Segmental duplications involved in the origin of novel chromosomes. (A) Y624 carries a duplication of chromosome E corresponding to a ≈120-kb fragment, which has subsequently deleted a 40- to 60-kb segment. (B) Y663 carries a duplication of chromosome F corresponding to ≈200 kb. Black stripes symbolize the position of centromeres (CEN). WT stands for CBS 138 chromosome architecture. The last genes identified as present on the novel chromosomes are marked by red squares.
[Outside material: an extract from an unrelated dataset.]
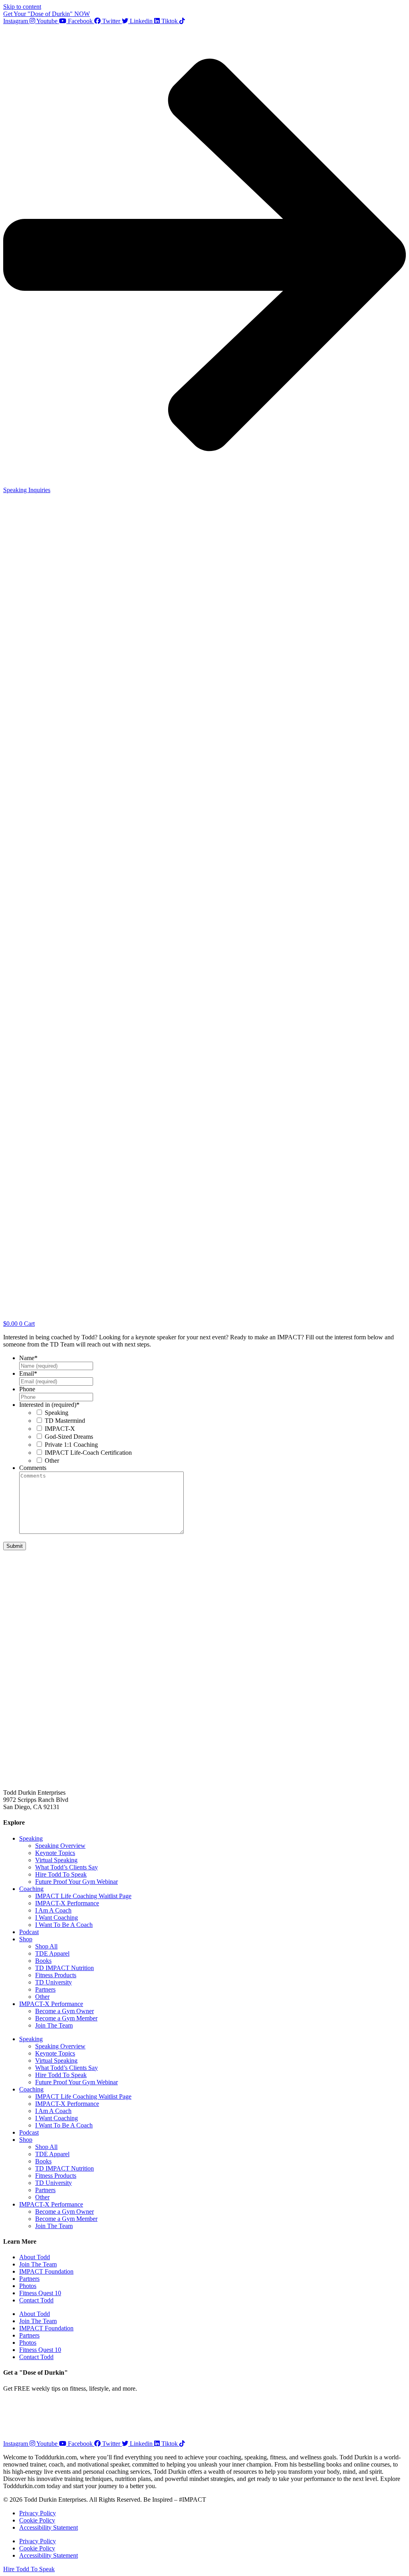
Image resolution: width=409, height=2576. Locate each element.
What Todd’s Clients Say (66, 1867)
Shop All (46, 1946)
The previously described genes involved in virulence or drug resistance are marked in red. (C) CBS 138 chromosome D and E fusion found in Y622. Note a large deletion in the CEN E region. (D) A model illustrating the origin of the chromosome D and E fusion found in Y622. The centromere (CEN) of the original chromosome E (ChE) was removed by a deletion of a ≈50- to 80-kb region, thereby eliminating a dicentric chromosome structure. The deleted region also covering centromere E was retained on chimeric chromosome composed of the left arm of chromosome E and the left arm of chromosome M. The centromere E fragment in the chimeric chromosome is of a larger size as the region deleted around centromere E in the monocentric D plus E chromosome.

Fig. 4.

Hybridization of C. glabrata telomeric oligonucleotide (32-mer containing 2 16-bp telomere repeats) to separated chromosomes of 2 S. cerevisiae strains (CBS 439 and CBS 382) and 2 C. glabrata strains containing extra chromosomes (Y663 and Y624; see also Fig. 1). Hybridization was performed at room temperature, and the membranes were washed at indicated temperatures. Black arrows indicate the positions of the 2 novel chromosomes. Note that the 2 chromosomes hybridized to the telomeric probe even at the most stringent washing conditions. A slightly weaker hybridization signal from small chromosomes is caused by their instability during the propagation (in other words, the mini-chromosomes are not present at the stochiometrical concentration).

Fig. 5.

Chromosome loss in Y624 and Y663 grown in YPD for 70 generations. (A) Karyotypes of the parental Y624 strain (line 1) and 6 randomly selected progeny cell lineages (lines 2–7). The position of the small chromosome is indicated by an arrow. (B) Karyotypes of the parental strain Y663 (line 2) and 6 randomly selected progeny lineages (lines 1 and 3–7). The position of the small chromosomes is indicated by an arrow.